• What needs to be done
Transcribe each entry so that it matches the original exactly.

• Data for this task
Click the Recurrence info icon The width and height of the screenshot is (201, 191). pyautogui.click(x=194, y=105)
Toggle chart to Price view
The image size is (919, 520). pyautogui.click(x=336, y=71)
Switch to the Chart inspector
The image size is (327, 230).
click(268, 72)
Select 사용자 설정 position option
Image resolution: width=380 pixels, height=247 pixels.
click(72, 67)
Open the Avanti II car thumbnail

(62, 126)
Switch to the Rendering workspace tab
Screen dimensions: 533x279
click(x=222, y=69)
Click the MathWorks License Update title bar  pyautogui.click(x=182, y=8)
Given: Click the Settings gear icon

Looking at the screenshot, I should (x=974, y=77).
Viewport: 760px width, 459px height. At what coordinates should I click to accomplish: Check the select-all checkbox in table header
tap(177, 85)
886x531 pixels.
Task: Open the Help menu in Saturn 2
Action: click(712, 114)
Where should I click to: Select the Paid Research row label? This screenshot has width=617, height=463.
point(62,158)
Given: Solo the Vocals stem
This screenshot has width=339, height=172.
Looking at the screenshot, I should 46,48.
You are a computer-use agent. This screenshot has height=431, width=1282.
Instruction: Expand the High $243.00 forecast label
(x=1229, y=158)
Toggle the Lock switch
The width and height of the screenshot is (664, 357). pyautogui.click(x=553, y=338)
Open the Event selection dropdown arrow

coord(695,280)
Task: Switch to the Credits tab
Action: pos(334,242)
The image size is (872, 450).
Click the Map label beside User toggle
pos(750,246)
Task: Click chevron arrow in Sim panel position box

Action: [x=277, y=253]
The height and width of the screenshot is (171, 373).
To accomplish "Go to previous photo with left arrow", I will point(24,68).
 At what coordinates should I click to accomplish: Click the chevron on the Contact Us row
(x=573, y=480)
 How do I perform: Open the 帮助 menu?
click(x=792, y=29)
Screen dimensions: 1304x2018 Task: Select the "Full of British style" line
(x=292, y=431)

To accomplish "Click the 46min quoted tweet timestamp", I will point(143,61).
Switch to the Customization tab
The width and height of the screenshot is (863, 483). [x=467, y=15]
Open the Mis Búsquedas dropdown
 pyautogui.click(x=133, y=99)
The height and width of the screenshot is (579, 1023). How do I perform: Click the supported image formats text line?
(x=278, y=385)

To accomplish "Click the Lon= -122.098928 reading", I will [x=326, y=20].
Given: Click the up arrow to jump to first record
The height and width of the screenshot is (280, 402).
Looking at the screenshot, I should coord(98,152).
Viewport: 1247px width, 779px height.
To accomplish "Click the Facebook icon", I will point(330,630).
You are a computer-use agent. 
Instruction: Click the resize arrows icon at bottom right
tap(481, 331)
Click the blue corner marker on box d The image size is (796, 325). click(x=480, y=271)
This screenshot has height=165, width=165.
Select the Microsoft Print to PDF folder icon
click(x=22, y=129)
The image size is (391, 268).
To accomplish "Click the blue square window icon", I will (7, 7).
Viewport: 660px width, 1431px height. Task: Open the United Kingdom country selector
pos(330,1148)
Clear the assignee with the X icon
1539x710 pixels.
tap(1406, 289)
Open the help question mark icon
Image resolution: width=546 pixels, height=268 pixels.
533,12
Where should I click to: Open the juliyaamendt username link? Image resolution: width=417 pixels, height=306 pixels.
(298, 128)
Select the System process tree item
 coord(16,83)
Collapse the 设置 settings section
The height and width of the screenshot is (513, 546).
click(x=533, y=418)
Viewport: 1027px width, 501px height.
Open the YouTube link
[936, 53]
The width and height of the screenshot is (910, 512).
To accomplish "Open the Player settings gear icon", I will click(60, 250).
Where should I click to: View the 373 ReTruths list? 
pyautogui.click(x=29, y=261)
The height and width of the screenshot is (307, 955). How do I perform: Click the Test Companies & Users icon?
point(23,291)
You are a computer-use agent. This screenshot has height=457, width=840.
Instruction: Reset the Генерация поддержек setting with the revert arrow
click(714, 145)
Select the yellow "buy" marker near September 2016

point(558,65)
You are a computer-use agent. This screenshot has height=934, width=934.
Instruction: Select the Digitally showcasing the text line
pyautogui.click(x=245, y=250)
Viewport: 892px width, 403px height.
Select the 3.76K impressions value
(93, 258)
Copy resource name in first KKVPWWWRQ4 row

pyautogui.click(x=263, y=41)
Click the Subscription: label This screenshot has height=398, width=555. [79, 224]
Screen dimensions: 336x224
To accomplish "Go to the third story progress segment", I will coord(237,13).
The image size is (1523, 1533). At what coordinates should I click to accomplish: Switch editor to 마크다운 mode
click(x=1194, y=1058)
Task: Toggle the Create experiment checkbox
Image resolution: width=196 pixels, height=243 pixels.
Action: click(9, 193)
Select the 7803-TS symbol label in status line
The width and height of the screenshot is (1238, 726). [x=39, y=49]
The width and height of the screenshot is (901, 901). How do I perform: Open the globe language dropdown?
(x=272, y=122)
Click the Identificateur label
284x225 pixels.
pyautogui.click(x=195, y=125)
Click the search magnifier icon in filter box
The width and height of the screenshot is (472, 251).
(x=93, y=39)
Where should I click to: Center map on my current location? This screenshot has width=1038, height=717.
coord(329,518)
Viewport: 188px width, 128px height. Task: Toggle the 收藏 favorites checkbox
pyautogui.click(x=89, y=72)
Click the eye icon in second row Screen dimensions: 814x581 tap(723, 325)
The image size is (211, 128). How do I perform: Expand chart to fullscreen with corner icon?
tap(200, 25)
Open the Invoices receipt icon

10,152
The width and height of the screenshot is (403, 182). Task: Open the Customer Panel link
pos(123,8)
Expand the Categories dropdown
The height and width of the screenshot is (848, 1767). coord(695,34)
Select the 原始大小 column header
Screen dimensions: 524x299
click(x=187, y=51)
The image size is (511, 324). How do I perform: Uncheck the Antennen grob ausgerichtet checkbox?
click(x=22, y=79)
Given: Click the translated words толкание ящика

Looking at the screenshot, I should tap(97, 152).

• Expected output
Click the Recurrence info icon The width and height of the screenshot is (201, 191). pyautogui.click(x=194, y=105)
Toggle chart to Price view
The image size is (919, 520). pyautogui.click(x=336, y=71)
Switch to the Chart inspector
The image size is (327, 230).
click(268, 72)
Select 사용자 설정 position option
Image resolution: width=380 pixels, height=247 pixels.
click(72, 67)
Open the Avanti II car thumbnail

(62, 126)
Switch to the Rendering workspace tab
Screen dimensions: 533x279
click(x=222, y=69)
Click the MathWorks License Update title bar  pyautogui.click(x=182, y=8)
Given: Click the Settings gear icon

Looking at the screenshot, I should (x=974, y=77).
Viewport: 760px width, 459px height. At what coordinates should I click to accomplish: Check the select-all checkbox in table header
tap(177, 85)
886x531 pixels.
Task: Open the Help menu in Saturn 2
Action: click(712, 114)
Where should I click to: Select the Paid Research row label? This screenshot has width=617, height=463.
point(62,158)
Given: Solo the Vocals stem
This screenshot has width=339, height=172.
Looking at the screenshot, I should 46,48.
You are a computer-use agent. This screenshot has height=431, width=1282.
Instruction: Expand the High $243.00 forecast label
(x=1229, y=158)
Toggle the Lock switch
The width and height of the screenshot is (664, 357). pyautogui.click(x=553, y=338)
Open the Event selection dropdown arrow

coord(695,280)
Task: Switch to the Credits tab
Action: pos(334,242)
The image size is (872, 450).
Click the Map label beside User toggle
pos(750,246)
Task: Click chevron arrow in Sim panel position box

Action: [x=277, y=253]
The height and width of the screenshot is (171, 373).
To accomplish "Go to previous photo with left arrow", I will point(24,68).
 At what coordinates should I click to accomplish: Click the chevron on the Contact Us row
(x=573, y=480)
 How do I perform: Open the 帮助 menu?
click(x=792, y=29)
Screen dimensions: 1304x2018 Task: Select the "Full of British style" line
(x=292, y=431)

To accomplish "Click the 46min quoted tweet timestamp", I will point(143,61).
Switch to the Customization tab
The width and height of the screenshot is (863, 483). [x=467, y=15]
Open the Mis Búsquedas dropdown
 pyautogui.click(x=133, y=99)
The height and width of the screenshot is (579, 1023). How do I perform: Click the supported image formats text line?
(x=278, y=385)

To accomplish "Click the Lon= -122.098928 reading", I will [x=326, y=20].
Given: Click the up arrow to jump to first record
The height and width of the screenshot is (280, 402).
Looking at the screenshot, I should coord(98,152).
Viewport: 1247px width, 779px height.
To accomplish "Click the Facebook icon", I will point(330,630).
You are a computer-use agent. 
Instruction: Click the resize arrows icon at bottom right
tap(481, 331)
Click the blue corner marker on box d The image size is (796, 325). click(x=480, y=271)
This screenshot has height=165, width=165.
Select the Microsoft Print to PDF folder icon
click(x=22, y=129)
The image size is (391, 268).
To accomplish "Click the blue square window icon", I will (7, 7).
Viewport: 660px width, 1431px height. Task: Open the United Kingdom country selector
pos(330,1148)
Clear the assignee with the X icon
1539x710 pixels.
tap(1406, 289)
Open the help question mark icon
Image resolution: width=546 pixels, height=268 pixels.
533,12
Where should I click to: Open the juliyaamendt username link? Image resolution: width=417 pixels, height=306 pixels.
(298, 128)
Select the System process tree item
 coord(16,83)
Collapse the 设置 settings section
The height and width of the screenshot is (513, 546).
click(x=533, y=418)
Viewport: 1027px width, 501px height.
Open the YouTube link
[936, 53]
The width and height of the screenshot is (910, 512).
To accomplish "Open the Player settings gear icon", I will click(60, 250).
Where should I click to: View the 373 ReTruths list? 
pyautogui.click(x=29, y=261)
The height and width of the screenshot is (307, 955). How do I perform: Click the Test Companies & Users icon?
point(23,291)
You are a computer-use agent. This screenshot has height=457, width=840.
Instruction: Reset the Генерация поддержек setting with the revert arrow
click(714, 145)
Select the yellow "buy" marker near September 2016

point(558,65)
You are a computer-use agent. This screenshot has height=934, width=934.
Instruction: Select the Digitally showcasing the text line
pyautogui.click(x=245, y=250)
Viewport: 892px width, 403px height.
Select the 3.76K impressions value
(93, 258)
Copy resource name in first KKVPWWWRQ4 row

pyautogui.click(x=263, y=41)
Click the Subscription: label This screenshot has height=398, width=555. [79, 224]
Screen dimensions: 336x224
To accomplish "Go to the third story progress segment", I will coord(237,13).
The image size is (1523, 1533). At what coordinates should I click to accomplish: Switch editor to 마크다운 mode
click(x=1194, y=1058)
Task: Toggle the Create experiment checkbox
Image resolution: width=196 pixels, height=243 pixels.
Action: click(9, 193)
Select the 7803-TS symbol label in status line
The width and height of the screenshot is (1238, 726). [x=39, y=49]
The width and height of the screenshot is (901, 901). How do I perform: Open the globe language dropdown?
(x=272, y=122)
Click the Identificateur label
284x225 pixels.
pyautogui.click(x=195, y=125)
Click the search magnifier icon in filter box
The width and height of the screenshot is (472, 251).
(x=93, y=39)
Where should I click to: Center map on my current location? This screenshot has width=1038, height=717.
coord(329,518)
Viewport: 188px width, 128px height. Task: Toggle the 收藏 favorites checkbox
pyautogui.click(x=89, y=72)
Click the eye icon in second row Screen dimensions: 814x581 tap(723, 325)
The image size is (211, 128). How do I perform: Expand chart to fullscreen with corner icon?
tap(200, 25)
Open the Invoices receipt icon

10,152
The width and height of the screenshot is (403, 182). Task: Open the Customer Panel link
pos(123,8)
Expand the Categories dropdown
The height and width of the screenshot is (848, 1767). coord(695,34)
Select the 原始大小 column header
Screen dimensions: 524x299
click(x=187, y=51)
The image size is (511, 324). How do I perform: Uncheck the Antennen grob ausgerichtet checkbox?
click(x=22, y=79)
Given: Click the translated words толкание ящика

Looking at the screenshot, I should tap(97, 152).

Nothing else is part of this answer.